Bi3O4Br/Ti3C2 Schottky junction with enhanced active species generation for boosting visible-light photodegradation bisphenol A activity

Enhanced photocatalytic active species generation is an important strategy for tuning its visible-light photocatalytic activity, which is highly related to the separation and transfer of photogenerated charge carriers. In this study, we successfully prepared a novel Bi3O4Br/Ti3C2 two-dimensional/two-dimensional (2D/2D) Schottky junction with special interfacial charge transfer channel via in-situ growth of Bi3O4Br on the surface of ultrathin Ti3C2. The relevant characterization results indicated that Bi3O4Br/Ti3C2 had a stable structure and tight interface binding, which shortened the distance of charge transfer, promoted the separation of photogenerated electron-hole pairs, and then enhanced the generation of active species.

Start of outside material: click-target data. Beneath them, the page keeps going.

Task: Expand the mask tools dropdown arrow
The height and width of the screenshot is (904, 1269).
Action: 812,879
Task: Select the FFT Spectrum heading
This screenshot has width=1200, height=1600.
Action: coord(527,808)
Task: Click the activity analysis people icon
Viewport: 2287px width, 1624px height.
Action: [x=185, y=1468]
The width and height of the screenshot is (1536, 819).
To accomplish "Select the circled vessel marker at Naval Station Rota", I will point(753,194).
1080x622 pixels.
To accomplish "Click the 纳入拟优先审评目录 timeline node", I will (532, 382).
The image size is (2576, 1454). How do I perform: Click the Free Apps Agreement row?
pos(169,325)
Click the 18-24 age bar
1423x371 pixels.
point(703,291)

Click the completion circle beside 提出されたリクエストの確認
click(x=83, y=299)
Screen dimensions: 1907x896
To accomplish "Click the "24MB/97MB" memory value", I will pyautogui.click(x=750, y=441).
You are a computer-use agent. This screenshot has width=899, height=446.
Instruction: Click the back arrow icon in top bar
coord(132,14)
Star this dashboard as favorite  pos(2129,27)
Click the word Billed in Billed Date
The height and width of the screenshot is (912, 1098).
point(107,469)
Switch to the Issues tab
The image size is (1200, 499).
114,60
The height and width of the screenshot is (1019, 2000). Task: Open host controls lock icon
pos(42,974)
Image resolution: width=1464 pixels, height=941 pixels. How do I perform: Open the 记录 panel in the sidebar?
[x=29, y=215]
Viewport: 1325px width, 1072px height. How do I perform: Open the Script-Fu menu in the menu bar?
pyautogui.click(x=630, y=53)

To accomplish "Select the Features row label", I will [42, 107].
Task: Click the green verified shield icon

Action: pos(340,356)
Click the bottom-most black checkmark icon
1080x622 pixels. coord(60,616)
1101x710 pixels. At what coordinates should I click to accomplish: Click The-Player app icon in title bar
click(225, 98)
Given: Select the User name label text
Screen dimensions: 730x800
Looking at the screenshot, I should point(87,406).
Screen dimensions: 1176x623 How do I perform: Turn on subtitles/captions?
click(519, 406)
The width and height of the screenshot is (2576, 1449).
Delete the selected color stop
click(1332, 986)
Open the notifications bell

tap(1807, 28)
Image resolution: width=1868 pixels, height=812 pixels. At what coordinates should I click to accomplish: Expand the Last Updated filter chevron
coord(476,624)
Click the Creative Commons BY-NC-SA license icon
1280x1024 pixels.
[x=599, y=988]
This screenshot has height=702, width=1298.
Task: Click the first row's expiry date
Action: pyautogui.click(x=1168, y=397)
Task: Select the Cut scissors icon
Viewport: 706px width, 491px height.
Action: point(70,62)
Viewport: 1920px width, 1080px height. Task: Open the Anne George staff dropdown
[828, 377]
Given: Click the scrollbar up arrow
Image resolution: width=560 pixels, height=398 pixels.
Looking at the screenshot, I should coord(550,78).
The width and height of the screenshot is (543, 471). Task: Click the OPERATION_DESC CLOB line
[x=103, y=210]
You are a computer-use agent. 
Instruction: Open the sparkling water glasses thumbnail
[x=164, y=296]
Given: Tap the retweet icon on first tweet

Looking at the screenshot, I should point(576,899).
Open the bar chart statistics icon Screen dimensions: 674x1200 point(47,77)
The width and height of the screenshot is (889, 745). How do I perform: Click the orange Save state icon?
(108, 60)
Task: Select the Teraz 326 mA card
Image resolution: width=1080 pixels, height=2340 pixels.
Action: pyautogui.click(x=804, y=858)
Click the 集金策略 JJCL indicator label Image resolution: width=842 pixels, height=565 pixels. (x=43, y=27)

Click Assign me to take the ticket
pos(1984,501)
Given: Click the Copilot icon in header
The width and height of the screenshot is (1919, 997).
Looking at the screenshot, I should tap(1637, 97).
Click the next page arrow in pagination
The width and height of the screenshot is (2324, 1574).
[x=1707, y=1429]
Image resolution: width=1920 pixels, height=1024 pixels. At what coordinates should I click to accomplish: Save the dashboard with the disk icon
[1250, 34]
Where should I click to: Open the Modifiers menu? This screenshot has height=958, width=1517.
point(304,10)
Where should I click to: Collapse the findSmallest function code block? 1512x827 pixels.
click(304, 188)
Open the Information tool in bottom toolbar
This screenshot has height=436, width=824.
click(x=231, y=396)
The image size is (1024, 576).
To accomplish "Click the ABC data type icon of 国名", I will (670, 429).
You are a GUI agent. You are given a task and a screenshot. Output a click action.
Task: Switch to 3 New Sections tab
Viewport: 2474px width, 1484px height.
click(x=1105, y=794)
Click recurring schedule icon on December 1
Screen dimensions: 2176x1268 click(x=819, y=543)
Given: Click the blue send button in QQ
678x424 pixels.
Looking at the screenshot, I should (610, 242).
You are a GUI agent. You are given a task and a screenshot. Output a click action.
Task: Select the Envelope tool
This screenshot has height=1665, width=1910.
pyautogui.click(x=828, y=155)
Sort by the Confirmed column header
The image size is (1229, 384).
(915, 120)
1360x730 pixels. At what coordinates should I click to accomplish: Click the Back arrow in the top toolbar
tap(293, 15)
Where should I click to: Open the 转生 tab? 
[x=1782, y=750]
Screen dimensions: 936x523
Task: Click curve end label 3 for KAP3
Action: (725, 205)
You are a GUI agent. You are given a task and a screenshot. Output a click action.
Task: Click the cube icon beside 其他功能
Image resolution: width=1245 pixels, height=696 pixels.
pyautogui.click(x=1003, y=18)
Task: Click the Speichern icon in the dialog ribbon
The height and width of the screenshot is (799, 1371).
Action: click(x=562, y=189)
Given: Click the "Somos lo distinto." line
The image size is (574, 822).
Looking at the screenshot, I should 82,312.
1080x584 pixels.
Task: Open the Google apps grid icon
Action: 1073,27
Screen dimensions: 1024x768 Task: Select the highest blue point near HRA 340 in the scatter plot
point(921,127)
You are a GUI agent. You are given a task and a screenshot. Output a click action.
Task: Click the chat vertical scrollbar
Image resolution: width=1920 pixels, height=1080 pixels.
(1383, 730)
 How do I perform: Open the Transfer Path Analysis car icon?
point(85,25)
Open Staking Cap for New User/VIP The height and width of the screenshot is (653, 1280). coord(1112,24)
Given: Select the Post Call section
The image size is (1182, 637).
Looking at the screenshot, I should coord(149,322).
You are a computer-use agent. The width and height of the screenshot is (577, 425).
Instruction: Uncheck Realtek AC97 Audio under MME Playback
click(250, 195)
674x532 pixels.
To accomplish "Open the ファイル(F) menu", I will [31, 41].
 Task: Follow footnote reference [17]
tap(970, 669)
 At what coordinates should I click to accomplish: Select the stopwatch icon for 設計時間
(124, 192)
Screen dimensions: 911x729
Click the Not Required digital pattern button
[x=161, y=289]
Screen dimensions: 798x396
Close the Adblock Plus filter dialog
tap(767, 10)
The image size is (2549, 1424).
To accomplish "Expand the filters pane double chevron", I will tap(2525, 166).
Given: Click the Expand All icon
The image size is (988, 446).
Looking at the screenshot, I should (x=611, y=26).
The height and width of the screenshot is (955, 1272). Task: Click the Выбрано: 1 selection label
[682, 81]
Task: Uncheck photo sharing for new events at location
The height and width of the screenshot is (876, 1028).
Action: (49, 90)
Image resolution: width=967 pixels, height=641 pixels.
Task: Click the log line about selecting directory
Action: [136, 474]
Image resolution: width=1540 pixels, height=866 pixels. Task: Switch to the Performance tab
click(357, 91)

Therefore, the optimized photodegradation activity and TOC removal efficiency of Bi3O4Br/Ti3C2 on Bisphenol A (BPA) could reach 91.26% and 70.97% within 60 min visible-light irradiation, respectively. Furthermore, intermediate products and BPA degradation pathways were determined. This work provides a new protocol for the construction of 2D/2D heterojunction photocatalytic systems and regulating photocatalytic active species generation by electronic effective transporting.